Your objective: Reproduce the data below verbatim, omitting every picture from your response.
====== Source data
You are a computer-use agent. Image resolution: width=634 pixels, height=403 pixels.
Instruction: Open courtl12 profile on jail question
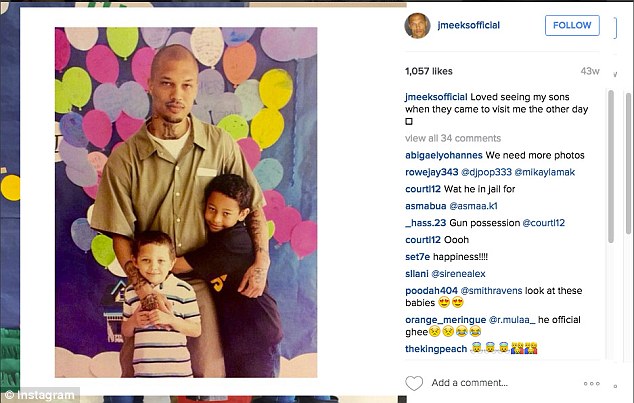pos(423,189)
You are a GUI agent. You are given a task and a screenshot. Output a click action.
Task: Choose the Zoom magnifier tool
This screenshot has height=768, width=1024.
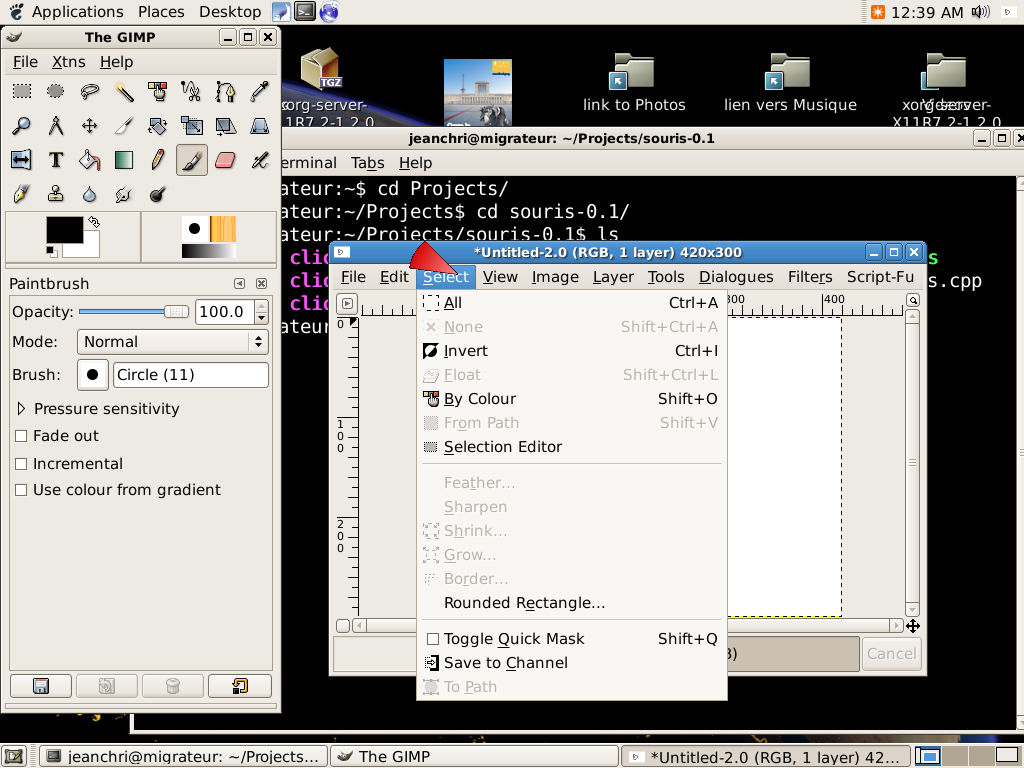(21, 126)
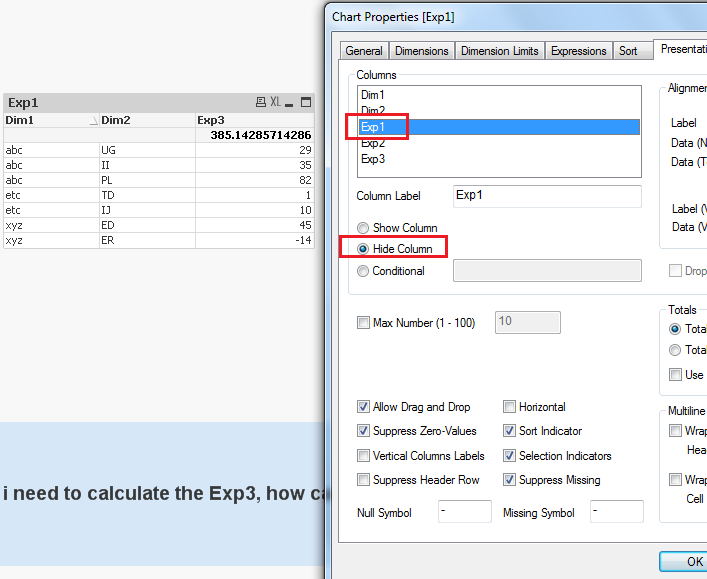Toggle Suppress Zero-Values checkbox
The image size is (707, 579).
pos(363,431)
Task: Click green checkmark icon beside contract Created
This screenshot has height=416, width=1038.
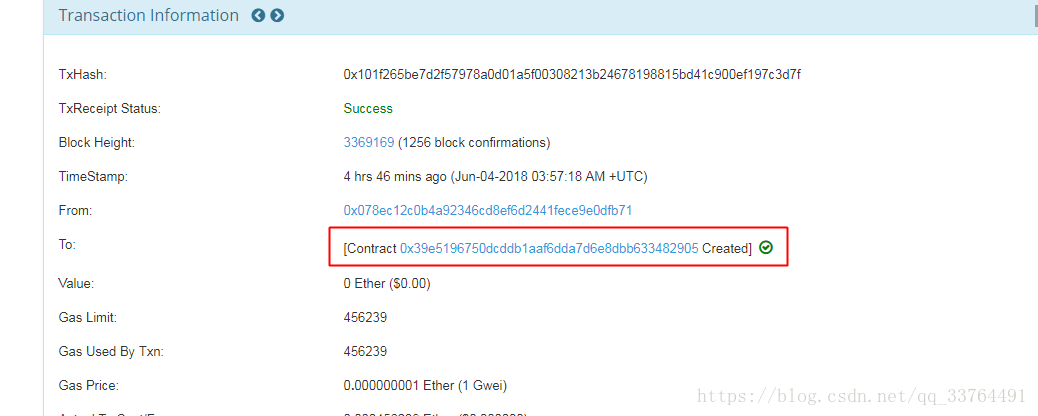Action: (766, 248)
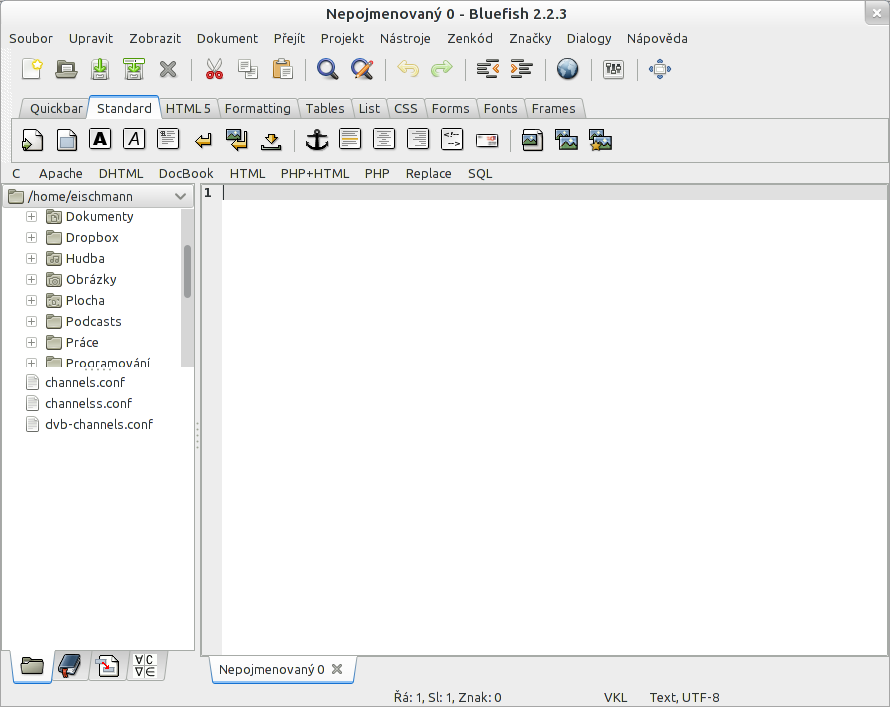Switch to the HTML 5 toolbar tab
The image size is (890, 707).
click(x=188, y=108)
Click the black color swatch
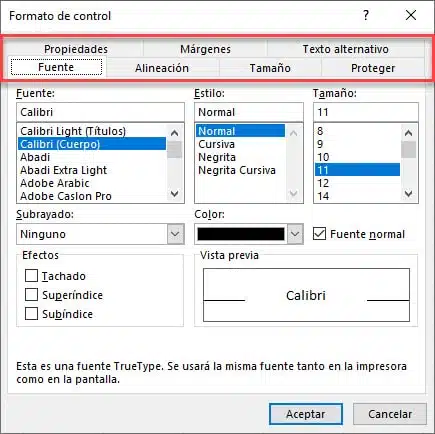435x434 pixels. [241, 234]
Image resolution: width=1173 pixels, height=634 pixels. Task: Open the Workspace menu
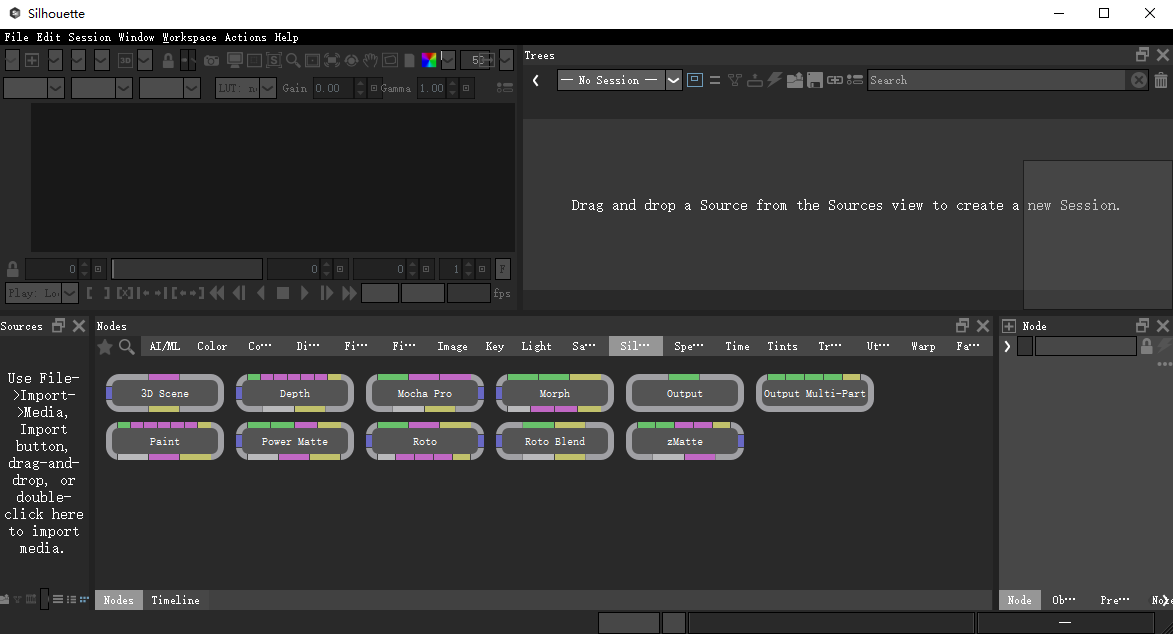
============
Written response:
You are a computer-use agent. Image resolution: width=634 pixels, height=403 pixels.
Instruction: Open courtl12 profile on jail question
pos(423,189)
You are a GUI agent. You are given a task and a screenshot. Output a click action.
Task: Choose the Zoom magnifier tool
This screenshot has height=768, width=1024.
(21, 126)
Toggle Suppress Zero-Values checkbox
The image size is (707, 579).
pos(363,431)
Task: Click green checkmark icon beside contract Created
This screenshot has height=416, width=1038.
Action: (766, 248)
Switch to the HTML 5 toolbar tab
The image size is (890, 707).
click(x=188, y=108)
Click the black color swatch
435x434 pixels. [241, 234]
Image resolution: width=1173 pixels, height=634 pixels. Task: Open the Workspace menu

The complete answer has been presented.